LAL deficiency, also known as Wolman disease, affects one to two infants per 1 million births, and cholesteryl ester storage disease (CESD) affects 25 people per 1 million births, according to the FDA. Wolman Disease most commonly begins around 2 to 4 months of age, and those diagnosed rarely survive beyond 1 year. The FDA labels CESD as a “later-onset form of LAL deficiency” and can begin later on in life. Life expectancy of patients with CESD depends on the severity of the disease and associated complications.

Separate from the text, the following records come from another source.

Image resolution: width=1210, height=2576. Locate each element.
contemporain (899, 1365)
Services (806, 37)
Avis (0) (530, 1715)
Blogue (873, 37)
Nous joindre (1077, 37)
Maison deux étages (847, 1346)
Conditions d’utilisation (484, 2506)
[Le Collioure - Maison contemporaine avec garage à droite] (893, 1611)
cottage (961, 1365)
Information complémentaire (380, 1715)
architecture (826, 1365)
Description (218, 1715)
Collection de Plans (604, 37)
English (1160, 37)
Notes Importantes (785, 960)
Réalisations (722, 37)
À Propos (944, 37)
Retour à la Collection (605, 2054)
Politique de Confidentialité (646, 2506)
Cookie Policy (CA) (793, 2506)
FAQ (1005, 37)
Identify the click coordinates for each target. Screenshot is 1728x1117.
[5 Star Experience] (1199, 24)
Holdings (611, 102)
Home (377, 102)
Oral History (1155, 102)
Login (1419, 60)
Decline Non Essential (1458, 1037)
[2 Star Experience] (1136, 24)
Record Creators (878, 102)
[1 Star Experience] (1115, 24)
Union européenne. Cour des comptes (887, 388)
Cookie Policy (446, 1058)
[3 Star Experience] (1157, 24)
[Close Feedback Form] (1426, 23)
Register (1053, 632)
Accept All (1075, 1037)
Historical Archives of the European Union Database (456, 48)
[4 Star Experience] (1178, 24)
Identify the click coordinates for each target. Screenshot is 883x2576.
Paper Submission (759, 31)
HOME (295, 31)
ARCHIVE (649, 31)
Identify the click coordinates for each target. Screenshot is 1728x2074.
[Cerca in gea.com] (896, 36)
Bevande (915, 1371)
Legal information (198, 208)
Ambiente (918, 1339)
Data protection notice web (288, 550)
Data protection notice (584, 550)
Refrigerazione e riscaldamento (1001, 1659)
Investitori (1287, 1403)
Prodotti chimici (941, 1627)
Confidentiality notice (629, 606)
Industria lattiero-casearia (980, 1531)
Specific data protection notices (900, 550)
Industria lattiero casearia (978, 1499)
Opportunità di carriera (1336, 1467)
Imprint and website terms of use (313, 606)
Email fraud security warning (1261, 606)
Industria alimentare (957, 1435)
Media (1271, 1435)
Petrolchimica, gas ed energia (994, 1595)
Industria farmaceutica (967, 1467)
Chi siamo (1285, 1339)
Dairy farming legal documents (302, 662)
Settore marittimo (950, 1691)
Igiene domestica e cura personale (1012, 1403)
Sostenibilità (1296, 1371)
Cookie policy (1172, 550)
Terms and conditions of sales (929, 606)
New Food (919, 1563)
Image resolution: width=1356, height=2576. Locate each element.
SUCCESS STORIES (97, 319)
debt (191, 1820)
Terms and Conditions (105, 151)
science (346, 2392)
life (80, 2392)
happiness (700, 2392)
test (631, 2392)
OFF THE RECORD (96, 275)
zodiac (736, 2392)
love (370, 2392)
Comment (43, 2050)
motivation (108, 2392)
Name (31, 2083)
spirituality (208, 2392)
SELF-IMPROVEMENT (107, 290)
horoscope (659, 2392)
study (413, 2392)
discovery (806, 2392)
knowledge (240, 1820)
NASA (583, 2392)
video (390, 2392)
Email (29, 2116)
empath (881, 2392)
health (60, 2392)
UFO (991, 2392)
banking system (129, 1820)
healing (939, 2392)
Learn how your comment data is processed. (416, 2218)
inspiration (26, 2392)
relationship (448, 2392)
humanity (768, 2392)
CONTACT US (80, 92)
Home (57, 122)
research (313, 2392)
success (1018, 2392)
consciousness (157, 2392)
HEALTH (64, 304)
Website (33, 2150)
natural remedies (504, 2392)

“In the absence of treatment, LAL-D is nearly always fatal in infants and puts pediatric and adult patients at high risk of vital organ damage and premature mortality,” Barbara K. Burton, MD, professor of pediatrics, Northwestern University Feinberg School of Medicine, and attending physician, Ann and Robert H. Lurie Children’s Hospital of Chicago, said in a press release. “In clinical studies, 67% of infants who received enzyme replacement therapy survived beyond 12 months of age, and children and adults had meaningful improvements in multiple disease-related liver and lipid abnormalities.”
Barbara K. Burton
In a previous study conducted by Burton and colleagues, they found that sebelipase alfa reduced hepatic and lipid abnormalities among adults and children with LAL-D.
“This study is important because it demonstrates that sebelipase alfa can reduce fat accumulation in the liver in patients with LAL-D with subsequent improvement or normalization of alanine aminotransferase,” Burton previously told Healio.com/Hepatology. “This should improve the outcome of this disorder which, untreated, leads to cirrhosis and liver transplantation.”
Sebelipase alfa can be administered via intravenous infusion once weekly in patients with rapidly progressive LAL deficiency presenting in the first 6 months of life, and once every other week in all other patients, according to the FDA
The drug will be commercially available in January 2016, according to the Alexion website.
Disclosure: Woodcock is employed by the FDA. Burton reports receiving consulting fees from BioMarin Pharmaceutical, Shire, REGENXBIO and Hyperion Therapeutics; lecture fees from Genzyme and Shire; and grant support from Genzyme, BioMarin Pharmaceutical, Shire, Synageva BioPharma, Ultragenyx Pharmaceutical and Cytonet.